Following changes to the International Code of Nomenclature for algae, fungi, and plants, the practice of giving different names to teleomorph and anamorph forms of the same fungus was discontinued, meaning that Thanatephorus became a synonym of the earlier name Rhizoctonia. The problematic application of various anamorph/teleomorph names within Ceratobasidiaceae was rectified in 2025 with the recognition of a unified Rhizoctonia, formalised by the transfer of 32 names from Moniliopsis, Ceratobasidium, Thanatephorus, Uthatobasidium, Koleroga, Cejpomyces, Oncobasidium, Ypsilonidium, Ceratorhiza, and Tofispora.

===Redisposition of former species===
The most recent comprehensive review of names in Rhizoctonia and allied genera was completed in 2025 by O'Donnell et al. Names previously placed within Rhizoctonia or its generic synonyms that are now placed in other genera are listed below. Refer to O'Donnell et al. (2025) for a summary of 66 invalid/illegitimate names and 34 names of uncertain application (nomina dubia).

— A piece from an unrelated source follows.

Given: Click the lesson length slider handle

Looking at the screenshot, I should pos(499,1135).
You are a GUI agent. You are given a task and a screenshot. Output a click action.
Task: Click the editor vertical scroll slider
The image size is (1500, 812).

- Cejpomyces globosisporus = Botryobasidium globisporum (Botryobasidiaceae)
- Ceratobasidium atratum = Scotomyces subviolaceus (Hydnaceae)
- Ceratobasidium fibrillosum = Oliveonia fibrillosa (Oliveoniaceae)
- Ceratobasidium mycophagum = Syzygospora mycophaga (Filobasidiaceae)
- Ceratobasidium pearsonii = Paullicorticium pearsonii (Hydnaceae)
- Ceratobasidium plumbeum = Scotomyces subviolaceus (Hydnaceae)
- Ceratobasidium striisporum = Xenasma pulverulentum (Xenasmataceae)
- Ceratobasidium subatratum = Scotomyces subviolaceus (Hydnaceae)
- Ceratobasidium vagum = Botryobasidium vagum (Botryobasidiaceae)
- Rhizoctonia allii = Helicobasidium purpureum (Helicobasidiaceae)
- Rhizoctonia anaticula = Tulasnella anaticula (Tulasnellaceae)
- Rhizoctonia asparagi = Helicobasidium purpureum (Helicobasidiaceae)
- Rhizoctonia bataticola = Macrophomina phaseolina (Botryosphaeriaceae)
- Rhizoctonia carotae = Athelia arachnoidea (Atheliaceae)
- Rhizoctonia centrifuga = Athelia epiphylla (Atheliaceae)
- Rhizoctonia crocorum = Helicobasidium purpureum (Helicobasidiaceae)
- Rhizoctonia lamellifera = Macrophomina phaseolina (Botryosphaeriaceae)
- Rhizoctonia leguminicola = Slafractonia leguminicola (Incertae sedis;Ascomycota)
- Rhizoctonia medicaginis = Helicobasidium purpureum (Helicobasidiaceae)
- Rhizoctonia menthae = Puccinia menthae (Pucciniaceae)
- Rhizoctonia orobanches = Urocystis orobanches (Urocystidaceae)
- Rhizoctonia quercina = Rosellinia quercina (Xylariaceae)
- Rhizoctonia repens = Tulasnella deliquescens (Tulasnellaceae)
- Rhizoctonia rubiae = Helicobasidium purpureum (Helicobasidiaceae)
- Rhizoctonia solani f. paroketea = Agroathelia rolfsii (Amylocorticiaceae)
- Rhizoctonia tabifica = Colletotrichum coccodes (Glomerellaceae)
- Rhizoctonia zeae = Waitea zeae (Corticiaceae)
- Uthatobasidium citriforme = Sistotrema citriforme (Hydnaceae)

==Habitat and distribution==
Species are saprotrophic, often occurring in soil and producing basidiocarps (fruit bodies) on dead stems and plant detritus. They are also opportunistic plant pathogens, with an almost unlimited host range, and have been isolated from orchid mycorrhiza. Distribution appears to be cosmopolitan.

== Economic importance ==
Rhizoctonia solani causes a wide range of commercially significant plant diseases. It is one of the fungi responsible for Brown patch (a turfgrass disease), damping off in seedlings, as well as black scurf of potatoes, bare patch of cereals, root rot of sugar beet, belly rot of cucumber, sheath blight of rice, and many other pathogenic conditions. Rhizoctonia oryzae-sativae causes 'aggregate sheath spot' and 'sclerotium' disease of rice. The subtropical Rhizoctonia noxia causes 'black rot' of coffee and other foliar blights, whilst Rhizoctonia theobromae causes 'vascular-streak dieback' of Theobroma cacao (cocoa tree). In Europe, Rhizoctonia butinii causes web blight of spruce.

An efficient conversion of tryptophan to indole-3-acetic acid (IAA) and/or tryptophol can be achieved by some species in the genus Rhizoctonia.